Gallium oxide (Ga2O3) emerges as
a promising
ultrawide bandgap semiconductor, which is expected to surpass the
performance of current wide bandgap materials, like GaN and SiC, in
electronic devices. However, widespread application of Ga2O3 is hindered by its extremely low thermal conductivity
and lack of effective device-level thermal management strategies.
In this work, Ga2O3 metal–oxide–semiconductor
field-effect transistors (MOSFETs) are fabricated by conducting co-integrated
design of substrate engineering with layer transferring and device
packaging. 3D Raman thermography is introduced as a novel method to
analyze the temperature distribution within the device, which provides
valuable insights into their thermal performances.
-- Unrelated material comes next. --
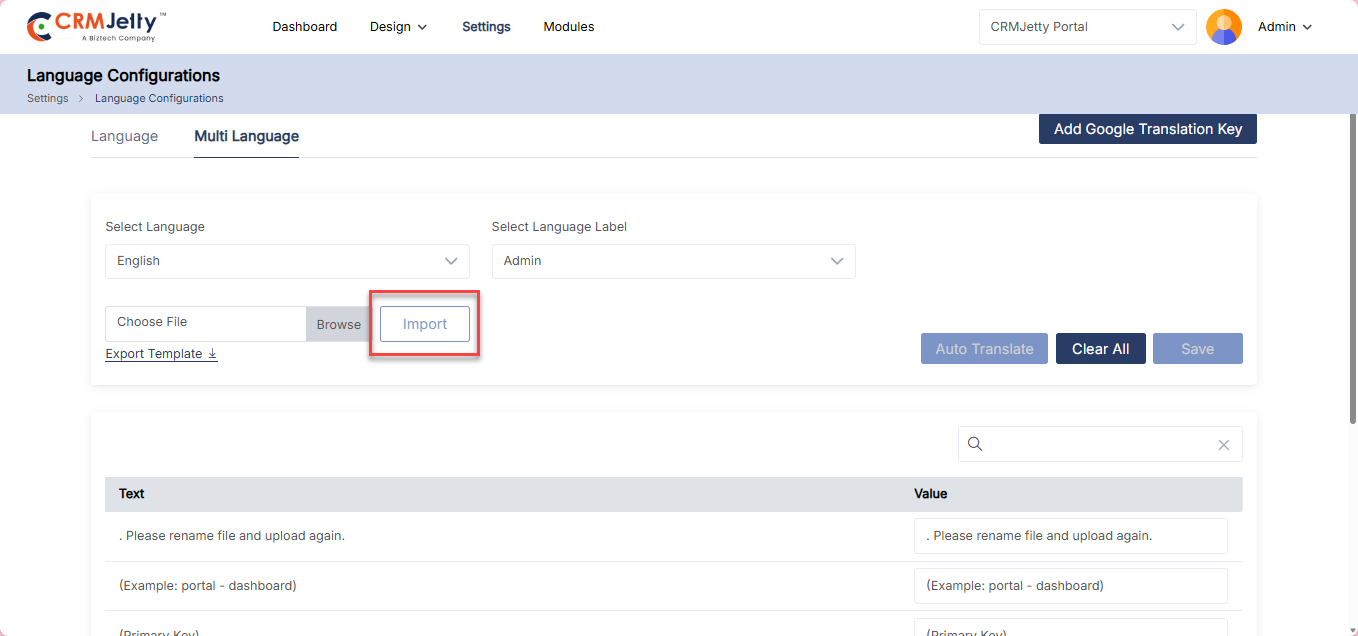Click the Export Template download icon
The image size is (1358, 636).
point(213,354)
A high-quality
Ga2O3-SiC heterogeneous integrated material
is successfully fabricated with an extremely low interface thermal
resistance of 6.67 ± 2 m2·K/GW. Compared to the
homoepitaxial Ga2O3 MOSFETs, the degradation
of I
on/I
off in Ga2O3-SiC MOSFETs is decreased by 1.5 orders
of magnitude, and that of R
on is decreased
by 31%, showing the great thermal stability of Ga2O3-SiC MOSFETs. With the additional device packaging, a significant
one order-of-magnitude reduction in the thermal resistance of the
Ga2O3-SiC MOSFET is achieved, reaching a record-low
value of 4.45 K·mm/W in the reported Ga2O3 MOSFETs. This work demonstrates an efficient strategy for device-level
thermal management in next-generation Ga2O3 power
and RF applications.